The event-horizon of a BH is no different than that of a light-cone in that the information crosses and someone can potentially measure it but you can never get to it again.
Can we talk about 'pure' information, not related to any specific observer? Observer can't learn that information without measurement, but doesn't that information exist before the measurement?
We can talk about the information carrying capacity of a physical system without it having been encoded with known information. This is exactly what entropy is. I'm not sure what you mean by "pure" information though. At the quantum level ALL information is relative to the choice of commuting observables one utilizes to encode it. If I encode in X and you observe in P then by definition you have destroyed my encoded info and I have a priori randomized yours. But we will find that the system as a whole (when we've been careful to isolate it so we both agree which system we're talking about) encodes a specific amount of information we can describe as its maximum possible entropy. But note that isn't just say "an electron" we must in defining our system either limit ourselves to "the spin of the electron" or specify enough environment to say what position or momentum means. If say we're talking "an electron in a box" then it is the box, not which of us is looking at the electron which bounds the amount of encodable information. It is likewise the motion of the box not our motions which defines the amount of information as seen by different inertial observers.

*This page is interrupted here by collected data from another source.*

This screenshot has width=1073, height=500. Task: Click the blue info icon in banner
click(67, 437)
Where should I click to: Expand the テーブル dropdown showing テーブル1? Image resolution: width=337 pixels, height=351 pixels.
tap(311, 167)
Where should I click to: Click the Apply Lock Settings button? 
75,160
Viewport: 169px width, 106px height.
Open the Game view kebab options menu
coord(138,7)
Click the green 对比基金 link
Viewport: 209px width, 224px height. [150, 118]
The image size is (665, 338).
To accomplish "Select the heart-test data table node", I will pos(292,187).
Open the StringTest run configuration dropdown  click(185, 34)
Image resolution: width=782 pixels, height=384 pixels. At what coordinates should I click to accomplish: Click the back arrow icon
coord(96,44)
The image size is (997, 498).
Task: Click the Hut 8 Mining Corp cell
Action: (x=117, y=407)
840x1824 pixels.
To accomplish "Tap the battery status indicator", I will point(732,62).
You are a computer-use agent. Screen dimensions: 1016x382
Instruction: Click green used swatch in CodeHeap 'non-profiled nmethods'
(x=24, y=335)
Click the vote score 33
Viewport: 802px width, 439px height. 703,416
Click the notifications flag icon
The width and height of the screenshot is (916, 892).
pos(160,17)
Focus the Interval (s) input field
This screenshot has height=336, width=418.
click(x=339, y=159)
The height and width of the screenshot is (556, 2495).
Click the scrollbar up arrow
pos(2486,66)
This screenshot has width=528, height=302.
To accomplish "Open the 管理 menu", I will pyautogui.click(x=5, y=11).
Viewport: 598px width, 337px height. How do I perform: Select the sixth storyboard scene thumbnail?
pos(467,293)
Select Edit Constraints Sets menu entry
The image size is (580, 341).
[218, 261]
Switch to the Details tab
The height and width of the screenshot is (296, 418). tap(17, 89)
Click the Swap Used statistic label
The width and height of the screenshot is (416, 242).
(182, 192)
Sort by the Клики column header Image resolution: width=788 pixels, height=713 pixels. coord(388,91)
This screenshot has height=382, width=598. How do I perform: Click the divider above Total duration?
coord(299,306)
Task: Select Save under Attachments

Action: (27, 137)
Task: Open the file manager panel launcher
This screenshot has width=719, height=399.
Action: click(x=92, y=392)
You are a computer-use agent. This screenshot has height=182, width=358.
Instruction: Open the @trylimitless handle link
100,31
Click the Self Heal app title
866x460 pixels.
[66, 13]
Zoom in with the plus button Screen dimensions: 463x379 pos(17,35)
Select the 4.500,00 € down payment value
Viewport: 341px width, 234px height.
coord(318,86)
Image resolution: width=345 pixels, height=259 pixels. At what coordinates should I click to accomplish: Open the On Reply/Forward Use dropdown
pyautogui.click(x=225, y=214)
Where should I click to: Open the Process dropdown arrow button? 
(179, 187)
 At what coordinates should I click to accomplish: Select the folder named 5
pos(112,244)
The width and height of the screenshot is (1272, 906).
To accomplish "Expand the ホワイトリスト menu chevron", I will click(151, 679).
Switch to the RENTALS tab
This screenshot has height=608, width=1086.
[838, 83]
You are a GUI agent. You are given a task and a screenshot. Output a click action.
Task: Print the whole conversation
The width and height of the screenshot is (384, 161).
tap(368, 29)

I know I'm hitting on different points here in a bit of an uncorrelated way. Let me make one or two more...
One entangles two particles by encoding information into their correlation (a set of observables for the composite system) rather than encoding the information in the pair as two separate systems. If I then toss one of them into a black hole the I cannot recover that information EVER unless I choose to take the other particle and dive into the BH after the first.
Likewise and more completely, I can send the two particles (say they're photons) traveling outward in opposite directions at speed c and then it is forever impossible to, after the fact, recover that information. Take the BH case, the particle not tossed into the BH is now, for us outside, in a fundamentally randomized "state". We can say absolutely nothing significant about what we will see if we measure it. The particle's entropy is fundamentally non-zero.
Turn this around. A composite system of two particles can have zero total entropy, you make a sharp measurement of the whole. If that measurement is an entangling measurement then the entropy of each component of the whole has a non-zero entropy. One could view the entropy of any system, viewed as a part of a bigger whole, as a measure of its entanglement with the environment. One could then (on less solid physical footing) speculate that the entropy of the Universe as a whole (including interiors of BH event horizons) is exactly zero. We just see non-zero entropy in systems because we are only looking at a part of the Universe, in fact only have access to part of the universe.
Anyway these are some observations I've made over the years as I've contemplated the subject.